Routing to Multiple Outputs
This recipe splits a stream of order records into separate output files based on business rules. High-value orders go to one file, standard orders to another.
Input data
orders.csv:
order_id,customer,amount,region
ORD-001,Acme Corp,15000,US
ORD-002,Globex,450,EU
ORD-003,Initech,8500,US
ORD-004,Umbrella,22000,APAC
ORD-005,Stark Ind,950,US
ORD-006,Wayne Ent,3200,EU
Pipeline
order_routing.yaml:
pipeline:
name: order_routing
vars:
high_value_threshold: 5000
nodes:
- type: source
name: orders
config:
name: orders
type: csv
path: "./orders.csv"
schema:
- { name: order_id, type: string }
- { name: customer, type: string }
- { name: amount, type: float }
- { name: region, type: string }
- type: route
name: split_by_value
input: orders
config:
mode: exclusive
conditions:
high: "amount >= $vars.high_value_threshold"
default: standard
- type: output
name: high_value_output
input: split_by_value.high
config:
name: high_value_orders
type: csv
path: "./output/high_value.csv"
- type: output
name: standard_output
input: split_by_value.standard
config:
name: standard_orders
type: csv
path: "./output/standard.csv"
Run it
clinker run order_routing.yaml --dry-run
clinker run order_routing.yaml
Expected output
output/high_value.csv:
order_id,customer,amount,region
ORD-001,Acme Corp,15000,US
ORD-003,Initech,8500,US
ORD-004,Umbrella,22000,APAC
output/standard.csv:
order_id,customer,amount,region
ORD-002,Globex,450,EU
ORD-005,Stark Ind,950,US
ORD-006,Wayne Ent,3200,EU
How routing works
Port syntax
Route nodes produce named output ports. Downstream nodes reference these ports using dot syntax: split_by_value.high and split_by_value.standard.

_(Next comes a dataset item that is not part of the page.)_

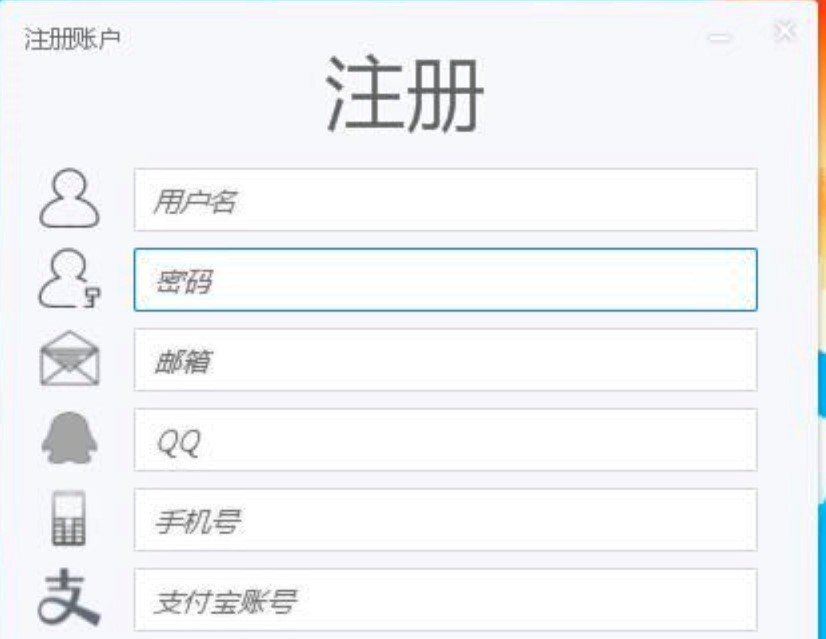Screen dimensions: 826x639
Task: Click the envelope email icon
Action: (x=70, y=359)
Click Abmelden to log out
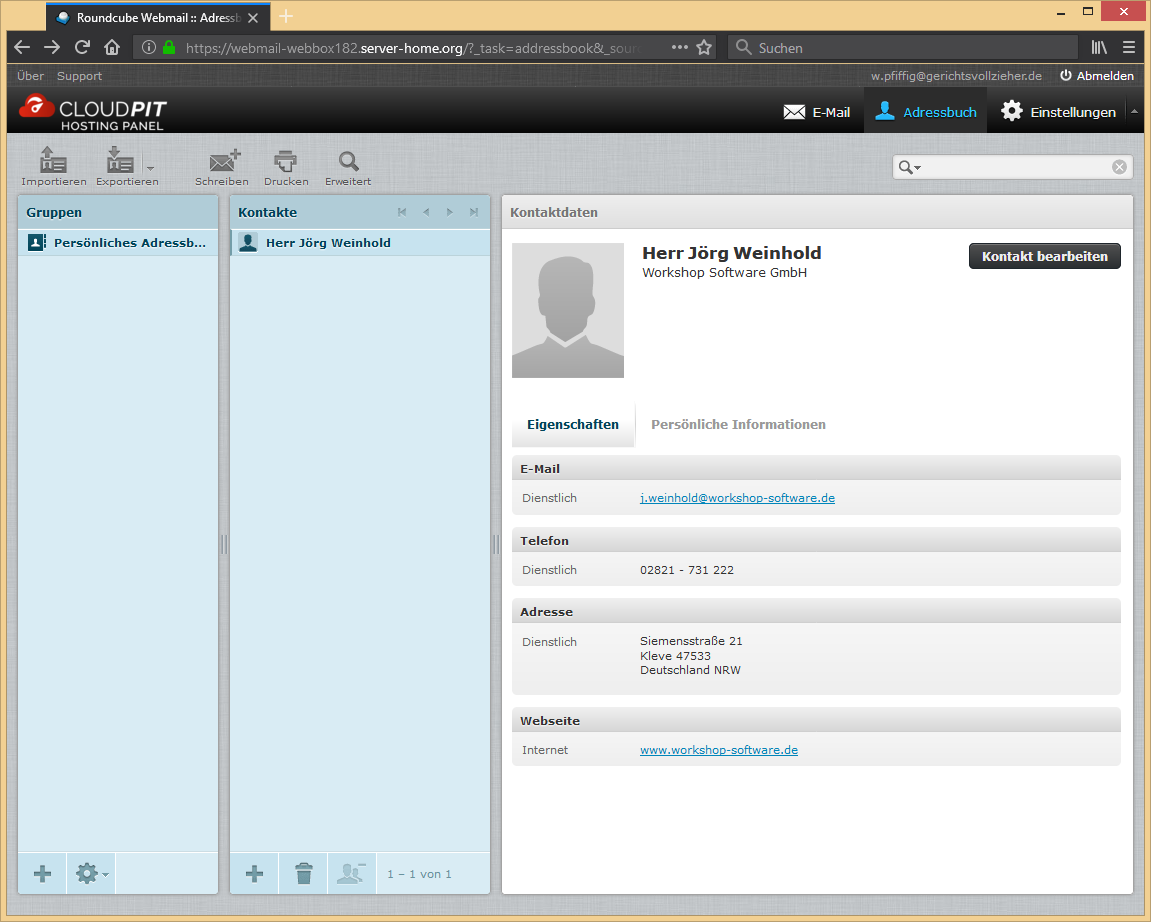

The port names come from two places:
- Condition names in the
conditionsmap (here,high) - The
defaultfield (here,standard)
Exclusive mode
With mode: exclusive, each record goes to exactly one branch. Conditions are evaluated top to bottom – the first matching condition wins, and the record is sent to that port. Records that match no condition go to the default port.
Pipeline variables
The threshold is defined in pipeline.vars and referenced in the CXL expression as $vars.high_value_threshold. This makes it easy to adjust the threshold without editing the route condition, and channel overrides can change it per environment.
Variations
Multiple branches
Route nodes can have any number of named branches:
- type: route
name: split_by_region
input: orders
config:
mode: exclusive
conditions:
us: "region == \"US\""
eu: "region == \"EU\""
apac: "region == \"APAC\""
default: other
- type: output
name: us_output
input: split_by_region.us
config:
name: us_orders
type: csv
path: "./output/us_orders.csv"
- type: output
name: eu_output
input: split_by_region.eu
config:
name: eu_orders
type: csv
path: "./output/eu_orders.csv"
# ... additional outputs for apac, other
Transform before output
Insert a transform between the route and output to shape the data differently per branch:
- type: transform
name: enrich_high_value
input: split_by_value.high
config:
cxl: |
emit order_id = order_id
emit customer = customer
emit amount = amount
emit priority = "URGENT"
emit review_required = true
- type: output
name: high_value_output
input: enrich_high_value
config:
name: high_value_orders
type: csv
path: "./output/high_value.csv"
Combining routing with aggregation
Route first, then aggregate each branch independently:
- type: aggregate
name: high_value_summary
input: split_by_value.high
config:
group_by: [region]
cxl: |
emit total = sum(amount)
emit count = count(*)
This produces a per-region summary of high-value orders only.